> **Job**
Format the records below as a JSON list of strings, with one string for each line and no entries for blank lines.

▽

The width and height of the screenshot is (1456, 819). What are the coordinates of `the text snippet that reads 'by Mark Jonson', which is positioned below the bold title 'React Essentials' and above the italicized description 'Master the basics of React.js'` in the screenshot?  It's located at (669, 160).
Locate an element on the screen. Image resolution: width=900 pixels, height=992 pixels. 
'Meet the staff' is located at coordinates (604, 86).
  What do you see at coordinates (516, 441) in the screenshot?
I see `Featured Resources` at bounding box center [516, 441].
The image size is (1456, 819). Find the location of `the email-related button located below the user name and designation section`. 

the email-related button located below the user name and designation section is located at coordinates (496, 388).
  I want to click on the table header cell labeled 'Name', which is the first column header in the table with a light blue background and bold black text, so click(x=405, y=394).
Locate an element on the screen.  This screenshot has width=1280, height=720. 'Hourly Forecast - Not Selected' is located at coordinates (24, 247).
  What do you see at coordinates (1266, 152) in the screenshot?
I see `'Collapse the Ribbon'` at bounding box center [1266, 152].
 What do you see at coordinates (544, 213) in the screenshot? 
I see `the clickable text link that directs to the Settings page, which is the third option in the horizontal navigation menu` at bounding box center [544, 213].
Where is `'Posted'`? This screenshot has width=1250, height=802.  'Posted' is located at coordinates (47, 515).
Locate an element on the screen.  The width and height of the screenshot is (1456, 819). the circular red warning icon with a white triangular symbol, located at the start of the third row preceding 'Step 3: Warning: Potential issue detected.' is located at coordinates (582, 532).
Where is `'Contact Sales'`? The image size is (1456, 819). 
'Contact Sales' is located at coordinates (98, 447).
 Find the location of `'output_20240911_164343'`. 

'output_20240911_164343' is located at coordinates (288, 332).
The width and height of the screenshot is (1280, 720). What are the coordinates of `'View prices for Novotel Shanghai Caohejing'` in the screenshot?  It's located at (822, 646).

△

> **Response below**
[
  "The width and height of the screenshot is (1456, 819). What are the coordinates of `the text snippet that reads 'by Mark Jonson', which is positioned below the bold title 'React Essentials' and above the italicized description 'Master the basics of React.js'` in the screenshot?  It's located at (669, 160).",
  "Locate an element on the screen. Image resolution: width=900 pixels, height=992 pixels. ",
  "'Meet the staff' is located at coordinates (604, 86).",
  "  What do you see at coordinates (516, 441) in the screenshot?",
  "I see `Featured Resources` at bounding box center [516, 441].",
  "The image size is (1456, 819). Find the location of `the email-related button located below the user name and designation section`. ",
  "the email-related button located below the user name and designation section is located at coordinates (496, 388).",
  "  I want to click on the table header cell labeled 'Name', which is the first column header in the table with a light blue background and bold black text, so click(x=405, y=394).",
  "Locate an element on the screen.  This screenshot has width=1280, height=720. 'Hourly Forecast - Not Selected' is located at coordinates (24, 247).",
  "  What do you see at coordinates (1266, 152) in the screenshot?",
  "I see `'Collapse the Ribbon'` at bounding box center [1266, 152].",
  " What do you see at coordinates (544, 213) in the screenshot? ",
  "I see `the clickable text link that directs to the Settings page, which is the third option in the horizontal navigation menu` at bounding box center [544, 213].",
  "Where is `'Posted'`? This screenshot has width=1250, height=802.  'Posted' is located at coordinates (47, 515).",
  "Locate an element on the screen.  The width and height of the screenshot is (1456, 819). the circular red warning icon with a white triangular symbol, located at the start of the third row preceding 'Step 3: Warning: Potential issue detected.' is located at coordinates (582, 532).",
  "Where is `'Contact Sales'`? The image size is (1456, 819). ",
  "'Contact Sales' is located at coordinates (98, 447).",
  " Find the location of `'output_20240911_164343'`. ",
  "'output_20240911_164343' is located at coordinates (288, 332).",
  "The width and height of the screenshot is (1280, 720). What are the coordinates of `'View prices for Novotel Shanghai Caohejing'` in the screenshot?  It's located at (822, 646)."
]